A viagem continua, com a agenda apertada. Na Catedral de São Rufino, o Papa se encontra com sacerdotes e consagrados. “A Igreja não cresce por proselitismo, mas por atração”, diz Francisco a eles. O convite para sair das paróquias é claro. Ele já disse isso muitas vezes nestes primeiros seis meses de pontificado: “Ide às periferias, caminhem! Acho que esta é realmente a experiência mais bonita que vivemos: ser parte de um povo peregrino na história, juntamente com o seu Senhor, que caminha entre nós. Não há o que temer, não estamos sozinhos”.
O encontro com as Irmãs de clausura do Mosteiro de Santa Clara é marcado pela ternura. As monjas abraçam o Papa como se abraça um pai. “O caminho de vocês é muito humano”, diz Bergoglio a elas: “Vocês sabem qual é o sinal de que uma monja é assim tão humana? A alegria! Como é triste para mim ver irmãs que não se alegram. Elas sorriem às vezes, mas com o sorriso de comissárias de bordo, não com a alegria que vem de dentro”.
O último encontro. Antes de partir Francisco tem outro compromisso. Em Santa Maria dos Anjos, 12 mil jovens o esperam. O clima de festa repentinamente silencia com a sua chegada, para ouvir o que o Papa escreveu para responder às perguntas de alguns jovens sobre o casamento, o sacerdócio e a virgindade. “É preciso coragem para constituir uma família, hoje. A sociedade em que vocês nasceram privilegia os direitos individuais em vez da família, os relacionamentos duram até que as dificuldades surjam. “Ficaremos juntos enquanto o amor durar”, me dizem. Mas isso é egoísmo. Vivemos na cultura do provisório. Mas Jesus não nos salvou de modo provisório! Portanto, não há necessidade de ter medo de dar passos definitivos na vida, como o do casamento: aprofundem o seu amor, respeitando os tempos e as expressões, rezem e preparem-se bem, mas depois confiem que o Senhor não os deixa sozinhos! Façam com que Ele entre em suas casas como um membro da família, Ele os sustentará sempre”.

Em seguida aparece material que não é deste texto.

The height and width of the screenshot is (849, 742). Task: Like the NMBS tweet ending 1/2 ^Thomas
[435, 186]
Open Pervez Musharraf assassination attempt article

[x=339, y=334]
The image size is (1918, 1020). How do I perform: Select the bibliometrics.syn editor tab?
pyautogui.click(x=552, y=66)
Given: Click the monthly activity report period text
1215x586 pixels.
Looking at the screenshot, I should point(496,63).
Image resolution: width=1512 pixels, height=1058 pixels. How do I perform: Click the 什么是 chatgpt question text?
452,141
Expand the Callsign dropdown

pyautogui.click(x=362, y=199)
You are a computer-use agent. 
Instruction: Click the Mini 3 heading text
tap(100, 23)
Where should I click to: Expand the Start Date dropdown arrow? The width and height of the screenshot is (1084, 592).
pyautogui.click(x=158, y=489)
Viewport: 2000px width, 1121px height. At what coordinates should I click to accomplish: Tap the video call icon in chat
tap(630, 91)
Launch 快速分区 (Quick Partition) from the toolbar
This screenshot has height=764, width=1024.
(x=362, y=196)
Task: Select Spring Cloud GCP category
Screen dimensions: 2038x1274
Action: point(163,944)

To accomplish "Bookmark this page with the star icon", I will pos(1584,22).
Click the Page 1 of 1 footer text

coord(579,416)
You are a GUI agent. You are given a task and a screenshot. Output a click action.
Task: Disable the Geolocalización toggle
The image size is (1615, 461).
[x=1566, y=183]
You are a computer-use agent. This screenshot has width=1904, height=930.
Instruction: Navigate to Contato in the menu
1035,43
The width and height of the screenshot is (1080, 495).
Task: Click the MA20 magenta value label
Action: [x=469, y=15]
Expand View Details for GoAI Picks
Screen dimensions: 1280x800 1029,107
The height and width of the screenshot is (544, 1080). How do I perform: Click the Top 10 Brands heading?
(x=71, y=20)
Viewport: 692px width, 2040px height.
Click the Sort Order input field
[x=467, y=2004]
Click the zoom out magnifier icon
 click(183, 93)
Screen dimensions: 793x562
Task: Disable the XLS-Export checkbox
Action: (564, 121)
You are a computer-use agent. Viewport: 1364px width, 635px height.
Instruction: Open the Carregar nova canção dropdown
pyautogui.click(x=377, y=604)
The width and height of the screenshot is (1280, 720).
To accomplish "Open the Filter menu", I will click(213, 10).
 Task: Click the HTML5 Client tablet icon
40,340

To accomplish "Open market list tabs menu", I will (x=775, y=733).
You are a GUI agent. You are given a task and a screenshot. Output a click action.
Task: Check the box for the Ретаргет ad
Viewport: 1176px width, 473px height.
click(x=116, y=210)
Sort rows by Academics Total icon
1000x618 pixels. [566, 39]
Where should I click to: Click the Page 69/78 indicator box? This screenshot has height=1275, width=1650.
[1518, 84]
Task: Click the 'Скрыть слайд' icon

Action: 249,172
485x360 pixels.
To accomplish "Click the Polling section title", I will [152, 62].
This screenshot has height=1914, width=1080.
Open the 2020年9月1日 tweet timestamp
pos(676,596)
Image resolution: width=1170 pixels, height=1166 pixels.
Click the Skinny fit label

O discurso do Papa se volta mais uma vez sobre a vida consagrada: “A relação com Deus não diz respeito apenas a uma parte de nós mesmos, diz respeito a tudo. É um amor tão grande, tão bonito, tão verdadeiro, que merece tudo e merece toda a nossa confiança. E gostaria de dizer uma coisa com força, especialmente hoje: a virgindade por causa do Reino de Deus não é um ‘não’, é um ‘sim’! Na base há o ‘sim’ como resposta ao ‘sim’ total de Cristo para nós, e este ‘sim’ nos torna fecundos”.
Cada palavra do Papa Francisco é um convite a não ter medo, a confiar, e seguir, mesmo quando tudo parece dizer o contrário. Atrás da Basílica Superior o sol se põe, enquanto o helicóptero do Vaticano se prepara para partir para Roma. Em frente à Basílica os peregrinos se despedem. E voltam para casa: com um novo, inesperado desejo de paz.